Ils partagent une langue et une culture communes.
Au nombre de 75 000, ils sont pasteurs et élèvent des vaches, chèvres et chameaux.

Ils se nourrissent essentiellement de lait, transformé en yaourt au goût fumé,
auquel ils mélangent du sang prélevé sur les bêtes vivantes. A la saison sèche, ils tuent chèvres et moutons pour en consommer la viande.

Ils viennent progressivement à l'agriculture en cultivant du maïs, du sorgho et quelques légumes pour apporter un complément alimentaire.
Leurs villages regroupent quelques familles et sont constitués de huttes basses construites en boue et peau sur une structure de bois. Une palissade d'épineux entoure la hutte et l'enclos à bétail de chaque famille.

Chaque femme dispose de sa hutte pour elle et ses enfants, les hommes, qui sont polygames, dorment auprès de l'une ou l'autre de leurs épouses.

Les jeunes garçons ont la charge des moutons et des chèvres, les vaches laitières demeurent à proximité du village
et le reste du troupeau de bovins est conduit vers les pâturages alentours par les jeunes gens.
Ils couvrent parfois des distances importantes en compagnie de leurs troupeaux qu'ils gardent la lance à la main.
La vie des hommes Samburu est divisée en classes d'âges.

A la puberté, le jeune garçon est circoncis et initié, ce qui lui permet d'intégrer la classe des moranes.
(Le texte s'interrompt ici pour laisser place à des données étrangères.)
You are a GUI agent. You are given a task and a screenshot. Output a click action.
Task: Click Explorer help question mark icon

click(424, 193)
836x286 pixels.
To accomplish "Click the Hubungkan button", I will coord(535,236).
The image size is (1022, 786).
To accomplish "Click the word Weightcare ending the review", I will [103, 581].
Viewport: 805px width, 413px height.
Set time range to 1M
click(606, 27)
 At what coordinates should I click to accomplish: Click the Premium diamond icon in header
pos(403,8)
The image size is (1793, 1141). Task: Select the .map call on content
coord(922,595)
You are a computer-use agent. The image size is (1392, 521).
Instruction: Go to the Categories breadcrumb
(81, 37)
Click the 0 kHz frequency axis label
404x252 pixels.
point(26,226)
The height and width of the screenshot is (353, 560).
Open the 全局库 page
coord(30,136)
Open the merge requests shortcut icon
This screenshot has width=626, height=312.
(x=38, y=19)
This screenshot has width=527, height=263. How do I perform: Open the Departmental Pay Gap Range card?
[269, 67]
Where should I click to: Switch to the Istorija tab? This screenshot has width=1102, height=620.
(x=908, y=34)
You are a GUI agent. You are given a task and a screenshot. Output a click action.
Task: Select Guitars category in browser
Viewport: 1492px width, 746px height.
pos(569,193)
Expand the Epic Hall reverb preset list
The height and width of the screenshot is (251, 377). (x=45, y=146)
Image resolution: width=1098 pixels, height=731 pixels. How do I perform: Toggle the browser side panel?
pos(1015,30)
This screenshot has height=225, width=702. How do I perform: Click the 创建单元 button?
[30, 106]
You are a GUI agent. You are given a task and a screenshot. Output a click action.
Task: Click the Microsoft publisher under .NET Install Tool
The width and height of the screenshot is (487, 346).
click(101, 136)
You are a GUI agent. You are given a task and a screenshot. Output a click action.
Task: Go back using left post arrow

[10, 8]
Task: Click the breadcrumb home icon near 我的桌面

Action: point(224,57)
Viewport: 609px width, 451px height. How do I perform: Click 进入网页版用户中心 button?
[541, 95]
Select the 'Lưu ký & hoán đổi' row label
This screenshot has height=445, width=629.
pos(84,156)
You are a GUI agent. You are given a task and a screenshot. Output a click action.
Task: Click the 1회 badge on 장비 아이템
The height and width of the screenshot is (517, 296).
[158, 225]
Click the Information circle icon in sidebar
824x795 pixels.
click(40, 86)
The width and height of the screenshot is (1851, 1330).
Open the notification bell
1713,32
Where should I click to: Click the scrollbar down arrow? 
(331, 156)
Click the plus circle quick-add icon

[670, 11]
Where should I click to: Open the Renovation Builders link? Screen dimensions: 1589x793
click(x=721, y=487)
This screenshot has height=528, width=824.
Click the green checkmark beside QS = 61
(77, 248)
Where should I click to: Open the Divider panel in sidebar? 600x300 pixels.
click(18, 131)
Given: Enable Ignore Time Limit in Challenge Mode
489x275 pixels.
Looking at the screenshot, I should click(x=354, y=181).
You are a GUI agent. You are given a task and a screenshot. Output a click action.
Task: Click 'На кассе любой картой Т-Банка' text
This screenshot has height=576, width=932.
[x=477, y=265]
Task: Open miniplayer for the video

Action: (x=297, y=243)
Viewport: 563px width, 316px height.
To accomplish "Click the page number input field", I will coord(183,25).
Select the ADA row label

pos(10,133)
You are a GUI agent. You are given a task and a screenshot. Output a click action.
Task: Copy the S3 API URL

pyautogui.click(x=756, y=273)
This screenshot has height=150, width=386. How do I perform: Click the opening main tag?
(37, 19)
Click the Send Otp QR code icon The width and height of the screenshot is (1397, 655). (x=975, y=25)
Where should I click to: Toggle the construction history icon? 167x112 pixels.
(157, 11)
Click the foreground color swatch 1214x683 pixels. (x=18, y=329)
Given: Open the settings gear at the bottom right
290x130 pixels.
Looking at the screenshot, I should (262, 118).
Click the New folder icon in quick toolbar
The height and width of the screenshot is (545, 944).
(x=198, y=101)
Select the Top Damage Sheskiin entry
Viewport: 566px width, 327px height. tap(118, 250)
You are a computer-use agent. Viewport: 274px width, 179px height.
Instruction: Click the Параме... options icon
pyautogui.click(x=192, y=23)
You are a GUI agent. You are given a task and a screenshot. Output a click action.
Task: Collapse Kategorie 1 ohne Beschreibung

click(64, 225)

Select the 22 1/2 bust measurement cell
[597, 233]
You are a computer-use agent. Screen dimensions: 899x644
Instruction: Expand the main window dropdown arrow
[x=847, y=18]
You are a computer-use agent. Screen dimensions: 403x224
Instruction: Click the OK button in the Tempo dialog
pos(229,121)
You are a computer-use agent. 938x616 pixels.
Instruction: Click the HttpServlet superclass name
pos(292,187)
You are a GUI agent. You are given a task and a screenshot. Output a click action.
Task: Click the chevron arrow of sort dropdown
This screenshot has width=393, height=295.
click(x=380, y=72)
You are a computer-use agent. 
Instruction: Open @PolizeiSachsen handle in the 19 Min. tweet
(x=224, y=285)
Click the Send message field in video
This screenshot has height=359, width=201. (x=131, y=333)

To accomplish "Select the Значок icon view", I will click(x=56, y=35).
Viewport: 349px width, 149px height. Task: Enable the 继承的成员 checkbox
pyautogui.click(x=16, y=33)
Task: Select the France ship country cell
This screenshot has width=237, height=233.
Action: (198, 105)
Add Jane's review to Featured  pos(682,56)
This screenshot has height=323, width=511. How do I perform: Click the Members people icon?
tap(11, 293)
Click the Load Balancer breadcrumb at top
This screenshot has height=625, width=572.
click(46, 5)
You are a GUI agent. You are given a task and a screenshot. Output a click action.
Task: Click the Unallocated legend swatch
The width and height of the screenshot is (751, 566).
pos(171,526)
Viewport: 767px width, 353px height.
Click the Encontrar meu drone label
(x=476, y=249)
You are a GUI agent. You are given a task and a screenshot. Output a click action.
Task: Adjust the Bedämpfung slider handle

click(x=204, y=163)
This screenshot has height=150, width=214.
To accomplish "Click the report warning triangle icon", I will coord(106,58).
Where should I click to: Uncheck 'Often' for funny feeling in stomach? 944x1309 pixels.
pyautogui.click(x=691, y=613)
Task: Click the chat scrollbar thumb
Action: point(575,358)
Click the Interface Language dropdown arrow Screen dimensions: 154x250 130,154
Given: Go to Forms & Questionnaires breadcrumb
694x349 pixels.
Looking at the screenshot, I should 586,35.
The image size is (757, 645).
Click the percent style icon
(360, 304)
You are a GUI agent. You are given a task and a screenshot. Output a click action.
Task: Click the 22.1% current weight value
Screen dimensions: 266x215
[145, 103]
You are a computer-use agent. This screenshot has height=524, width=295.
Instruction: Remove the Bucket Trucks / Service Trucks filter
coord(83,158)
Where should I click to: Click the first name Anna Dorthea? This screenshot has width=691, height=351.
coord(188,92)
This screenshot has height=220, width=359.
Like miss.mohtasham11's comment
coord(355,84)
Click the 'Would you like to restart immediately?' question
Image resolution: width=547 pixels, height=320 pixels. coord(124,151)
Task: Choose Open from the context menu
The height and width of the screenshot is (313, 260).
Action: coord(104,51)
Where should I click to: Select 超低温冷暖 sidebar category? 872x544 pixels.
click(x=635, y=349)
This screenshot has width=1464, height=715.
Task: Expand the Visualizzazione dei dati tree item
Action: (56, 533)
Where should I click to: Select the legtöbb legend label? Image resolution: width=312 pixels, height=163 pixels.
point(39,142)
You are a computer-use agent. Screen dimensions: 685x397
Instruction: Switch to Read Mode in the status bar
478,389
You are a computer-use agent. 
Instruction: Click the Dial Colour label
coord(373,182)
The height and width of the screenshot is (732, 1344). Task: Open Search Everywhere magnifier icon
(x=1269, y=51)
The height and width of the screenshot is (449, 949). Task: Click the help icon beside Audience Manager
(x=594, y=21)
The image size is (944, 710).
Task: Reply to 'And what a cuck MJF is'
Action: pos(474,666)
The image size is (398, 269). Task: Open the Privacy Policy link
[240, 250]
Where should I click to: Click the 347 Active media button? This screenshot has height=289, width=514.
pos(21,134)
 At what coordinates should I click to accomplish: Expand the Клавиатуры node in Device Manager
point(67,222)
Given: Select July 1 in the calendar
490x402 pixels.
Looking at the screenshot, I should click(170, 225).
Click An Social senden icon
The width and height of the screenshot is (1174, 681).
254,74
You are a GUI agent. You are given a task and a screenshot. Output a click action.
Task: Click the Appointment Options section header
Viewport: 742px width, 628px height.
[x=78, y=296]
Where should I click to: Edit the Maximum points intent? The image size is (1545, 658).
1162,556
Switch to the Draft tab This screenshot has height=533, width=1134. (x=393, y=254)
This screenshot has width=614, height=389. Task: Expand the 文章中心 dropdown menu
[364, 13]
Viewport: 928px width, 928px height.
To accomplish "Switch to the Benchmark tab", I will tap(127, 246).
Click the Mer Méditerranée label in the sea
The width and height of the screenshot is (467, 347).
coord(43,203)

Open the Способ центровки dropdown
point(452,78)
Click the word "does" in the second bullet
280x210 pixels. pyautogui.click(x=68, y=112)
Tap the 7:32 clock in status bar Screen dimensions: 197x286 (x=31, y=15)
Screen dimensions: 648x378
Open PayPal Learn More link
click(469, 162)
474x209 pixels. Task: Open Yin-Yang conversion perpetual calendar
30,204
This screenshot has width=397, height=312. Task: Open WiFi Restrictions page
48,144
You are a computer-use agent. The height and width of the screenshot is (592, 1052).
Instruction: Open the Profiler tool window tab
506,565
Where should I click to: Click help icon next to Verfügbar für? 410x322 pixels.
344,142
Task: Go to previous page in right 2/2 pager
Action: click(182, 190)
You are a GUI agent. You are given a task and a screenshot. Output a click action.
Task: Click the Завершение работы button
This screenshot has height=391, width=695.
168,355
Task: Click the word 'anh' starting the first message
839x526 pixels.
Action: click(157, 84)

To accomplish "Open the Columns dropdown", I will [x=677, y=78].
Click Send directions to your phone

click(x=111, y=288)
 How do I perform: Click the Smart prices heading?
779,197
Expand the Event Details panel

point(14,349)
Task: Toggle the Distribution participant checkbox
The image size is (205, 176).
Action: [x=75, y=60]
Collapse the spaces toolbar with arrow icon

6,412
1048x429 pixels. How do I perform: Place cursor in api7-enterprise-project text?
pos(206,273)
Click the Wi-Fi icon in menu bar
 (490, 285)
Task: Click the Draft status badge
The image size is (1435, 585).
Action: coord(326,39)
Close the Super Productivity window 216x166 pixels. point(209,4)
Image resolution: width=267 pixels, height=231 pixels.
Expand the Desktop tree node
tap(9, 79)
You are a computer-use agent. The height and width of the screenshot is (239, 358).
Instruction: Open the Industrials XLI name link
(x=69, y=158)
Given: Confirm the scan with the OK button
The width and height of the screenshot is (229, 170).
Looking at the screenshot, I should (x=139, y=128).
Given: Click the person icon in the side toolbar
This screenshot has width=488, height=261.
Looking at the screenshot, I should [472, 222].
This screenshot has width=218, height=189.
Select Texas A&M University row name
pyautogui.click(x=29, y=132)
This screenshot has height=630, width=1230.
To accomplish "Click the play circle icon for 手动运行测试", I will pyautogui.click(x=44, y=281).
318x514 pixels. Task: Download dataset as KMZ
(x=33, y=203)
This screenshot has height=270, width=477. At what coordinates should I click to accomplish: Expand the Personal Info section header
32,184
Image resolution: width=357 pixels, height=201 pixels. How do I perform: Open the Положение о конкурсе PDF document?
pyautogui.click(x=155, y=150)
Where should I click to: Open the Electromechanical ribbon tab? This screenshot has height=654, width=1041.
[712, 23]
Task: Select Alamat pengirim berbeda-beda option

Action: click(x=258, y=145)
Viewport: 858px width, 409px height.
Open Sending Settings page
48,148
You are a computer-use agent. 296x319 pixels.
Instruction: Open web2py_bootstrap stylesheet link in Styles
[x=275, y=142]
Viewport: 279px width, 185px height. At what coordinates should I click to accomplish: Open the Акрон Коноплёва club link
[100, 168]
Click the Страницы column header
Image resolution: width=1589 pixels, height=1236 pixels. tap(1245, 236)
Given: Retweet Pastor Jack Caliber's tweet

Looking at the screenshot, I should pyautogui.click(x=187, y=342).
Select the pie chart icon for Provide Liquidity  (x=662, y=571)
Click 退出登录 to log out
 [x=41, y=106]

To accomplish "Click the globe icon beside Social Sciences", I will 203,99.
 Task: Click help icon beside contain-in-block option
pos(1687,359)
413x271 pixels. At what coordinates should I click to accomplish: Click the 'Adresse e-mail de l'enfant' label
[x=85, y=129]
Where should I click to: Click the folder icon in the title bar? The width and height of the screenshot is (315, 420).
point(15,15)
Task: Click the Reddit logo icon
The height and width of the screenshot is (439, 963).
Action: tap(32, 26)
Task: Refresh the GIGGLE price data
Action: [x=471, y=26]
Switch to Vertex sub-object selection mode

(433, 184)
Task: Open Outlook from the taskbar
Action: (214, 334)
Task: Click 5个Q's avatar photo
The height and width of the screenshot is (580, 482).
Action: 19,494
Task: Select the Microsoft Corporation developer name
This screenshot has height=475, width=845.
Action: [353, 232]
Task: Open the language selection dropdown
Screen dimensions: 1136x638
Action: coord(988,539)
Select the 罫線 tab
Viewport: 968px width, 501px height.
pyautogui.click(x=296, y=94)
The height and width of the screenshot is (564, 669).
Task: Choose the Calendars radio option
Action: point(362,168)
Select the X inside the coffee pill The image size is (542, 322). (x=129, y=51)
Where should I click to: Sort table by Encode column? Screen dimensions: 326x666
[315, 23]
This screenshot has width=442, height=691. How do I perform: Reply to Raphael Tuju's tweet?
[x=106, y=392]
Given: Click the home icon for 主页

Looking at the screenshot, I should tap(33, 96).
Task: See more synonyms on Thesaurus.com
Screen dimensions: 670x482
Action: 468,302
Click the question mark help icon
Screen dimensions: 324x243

Il porte alors un arc et des flèches et orne son corps et ses cheveux (à la coiffure compliquée) d'ocre rouge, symboles de son nouveau statut. Après cinq ans, une cérémonie lui permet d'accéder au statut de morane aîné. Six ans après, sa classe d'âge rejoint celle des hommes mariés et chacun a le droit de prendre femme.

Le pouvoir est détenu par les anciens qui prennent toutes les décisions concernant la communauté villageoise. Les filles sont excisées et mariées très jeunes, entre 12 et 15 ans. Le jour du mariage, la mise à mort d'un taureau signifie que le contrat est définitif. La jeune fille rejoint alors la hutte de son époux.